Gözümün Nuru Şehmus Efendi
Hâl-u ahvalinizi beyan eden mektubunuzu aldım. “Cevap göndermeseniz de olur!..” tarzındaki mütevaziyane ifadeniz bize birkaç satır yazı yazmayı şükran borcu hâline getirdi. Sizin gibi muhibb ve vefaperver bir refiki mektup vasıtasıyle de olsa tezekkür ve tahattur tekellüf değil, belki teşerrüftür. Mektubunuzun muhteviyatı bizi kemal-i memnuniyetle mesrur etti. Askerlik hakkındaki takdiratınız, doğrusu bizim için mucib-i şükran oldu.
Benim Efendim,
Hakikat bu ki, Allah’a ibadetten sonra, askerlik gibi bir vazife-i mukaddese, tasavvur olunmaz; hele bizim ordumuza… Sahabeden sonra İ’la-i Kelimetullah’ı derûhte eden bu haşmetli ordumuza, asırlarca cihad edip vatan ve millete ettiği hizmetin mükâfatı hem Allah’ın ind-i manevisinde, hem Peygamberimizin yanında makbuldür; Hem evliya ve asfiyamn ruhlarını şâd eden bir haslet-i celiledir, hem de bu milletin yanında şâyan-ı takdir ve tazimdir. Bunda şaibe-i tevehhüm yoktur. Onların bu şerefli hizmeti tasvir ve tahlile sığmaz ki benim kalemim buna muktedir olabilsin.
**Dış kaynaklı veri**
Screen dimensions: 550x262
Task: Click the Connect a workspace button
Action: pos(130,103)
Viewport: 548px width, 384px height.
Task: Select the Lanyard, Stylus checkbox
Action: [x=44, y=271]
Bin yıldır Kur’an-ı Azimüşşan’ın elmas kılıç ve sancak-ı kudsisini, cihânın cihat-ı sittesinde Rüstempesendane dalgalandıran Kahraman Ordumuzun şahs-ı manevisi başta Peygamber Efendimiz Hazretleri’nin ve dolayısıyla bütün evliya ve asfiyanm iltifat ve teveccühlerine ve milletin duasına mazhardır; bu mazhariyyet bir şereftir ve bizim Ordumuzun dışında hiçbir milletin askerine nasip olmamıştır. Ancak, bu ikram-ı ilahi şükür ister ki, devam etsin. Bu iltifat ve dualar Kahraman Ordumuz için bir tahassüngâh ve azim bir hısn-ı haşindir. Evet, bu keyfiyyet, nasıl ordumuz için bir kal’a ise, bu ordu da bizim için en büyük bir istinadgâhtır. Zira adab-ı milliye ve diniyemizle beraber, şems-i hürriyetimiz, bu bahadırlar sayesinde berdevamdır; Cennet letâfetindeki vatanımız, tuba halavetindeki bayrağımız bu vatanperverlerin yed-i himayesindedir. İnşaallah kıyamete kadar böyle devam edecektir.
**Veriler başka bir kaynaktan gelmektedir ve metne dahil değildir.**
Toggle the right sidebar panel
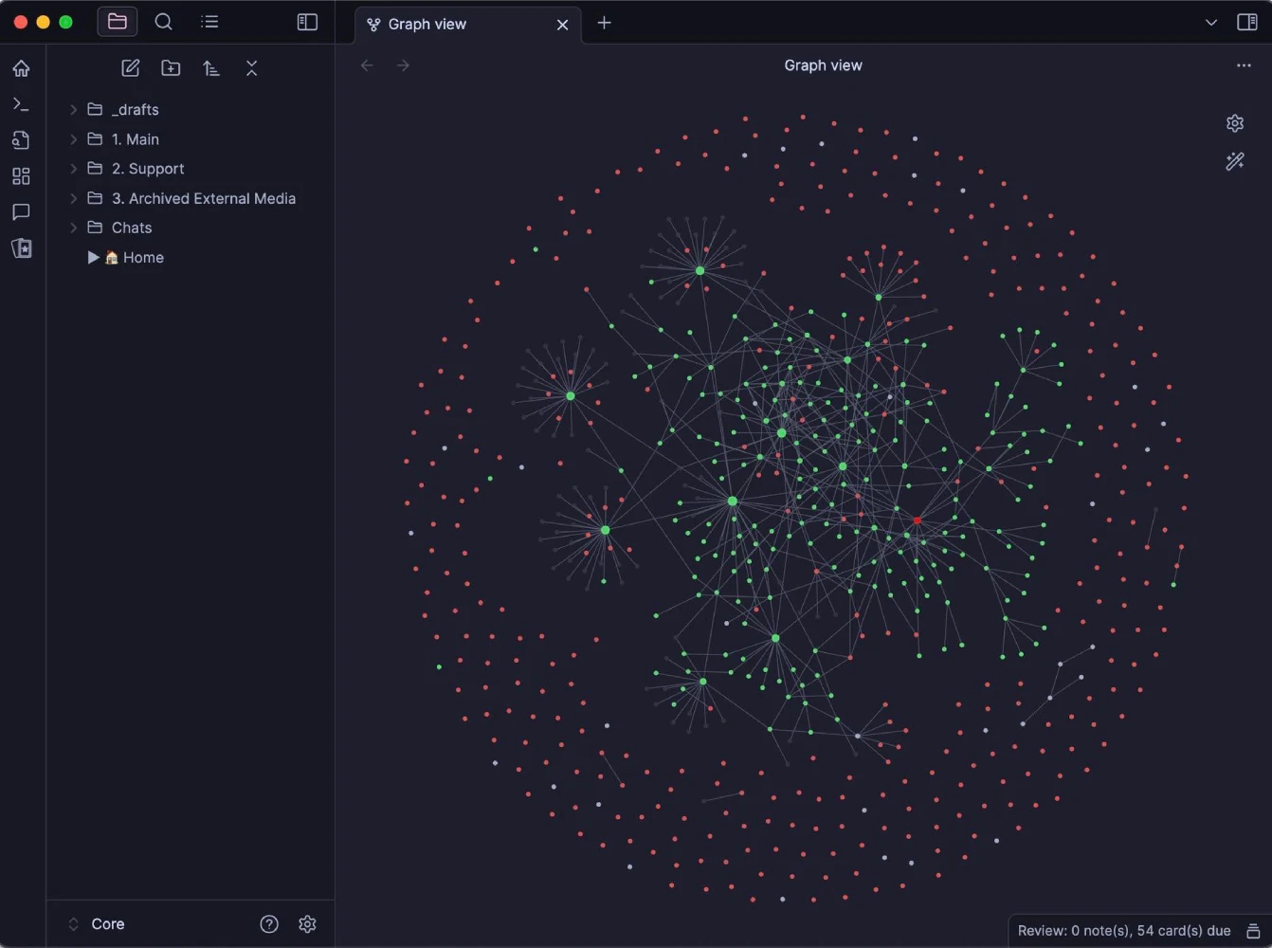1272x948 pixels. click(x=1247, y=22)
Mutantan menkıbeleriyle dünyayı hayrette bırakan yiğit askerlerimiz, asırlardan bu yana, kızıl renkli Moskoflar sürüsüyle, Roma varislerinin gülle ve kurşunlarına yalçın kayalar gibi göğüs gererek medeniyet ve tarih, saltanat ve istiklaliyetlerini celâldarâne müdafaa ve muhafaza etmişler, o kaya göğüsler, üzerlerine semadan döne döne inen kızıl alevler ve yerden patlayan azgın bombalara karşı şehametle koca ülkenin kapısında durup, Alem-i İslam’a gelen tehlikeleri kırıp parçalamışlardır. Her biri tek başına bir şecaat timsali olan mücahidler, yüksek bir medeniyetin, köklü bir tarihin, haşmetli bir saltanatın müessisi olmuşlardır.
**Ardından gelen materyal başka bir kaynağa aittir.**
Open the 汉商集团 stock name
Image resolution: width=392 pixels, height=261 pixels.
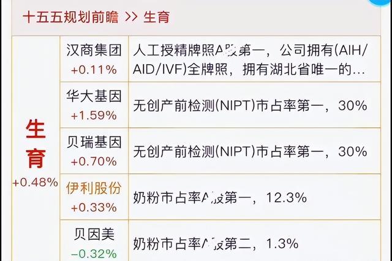(93, 49)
Evet Efendim, işte böyle bir mevki-i muallaya sahip şanlı bir ecdâdın ahfadı olan Kahraman Ordumuzda bir nebze de olsa hizmette bulunmanız, Cenab-ı Hakk’ın lütuf ve ihsanıdır. Sizinle beraber bu lütf-u ihsana nail olan hamiyetli ve vicdanlı asker ve kumandanları samimiyetle sever, kalp ve vicdanımla tebrik ederim.
Cenab-ı Hak bize, dünya kurulduğundan beri, hiç bir millete nasip olmayan mefahirle memlu bir tarih, bir mazi vermiş; inancıyla, ibadetiyle, ahlakiyle, mâbediyle, kışlasıyla, adaletiyle, şevket ve saltanatıyla birçok şeref tabloları ortaya koyan bir ecdâd lütfetmiştir. Bu tarih, bu mazi, bu tablolar bizim şerefimizdir, haysiyet ve namusumuzdur, mukaddesatımızdır.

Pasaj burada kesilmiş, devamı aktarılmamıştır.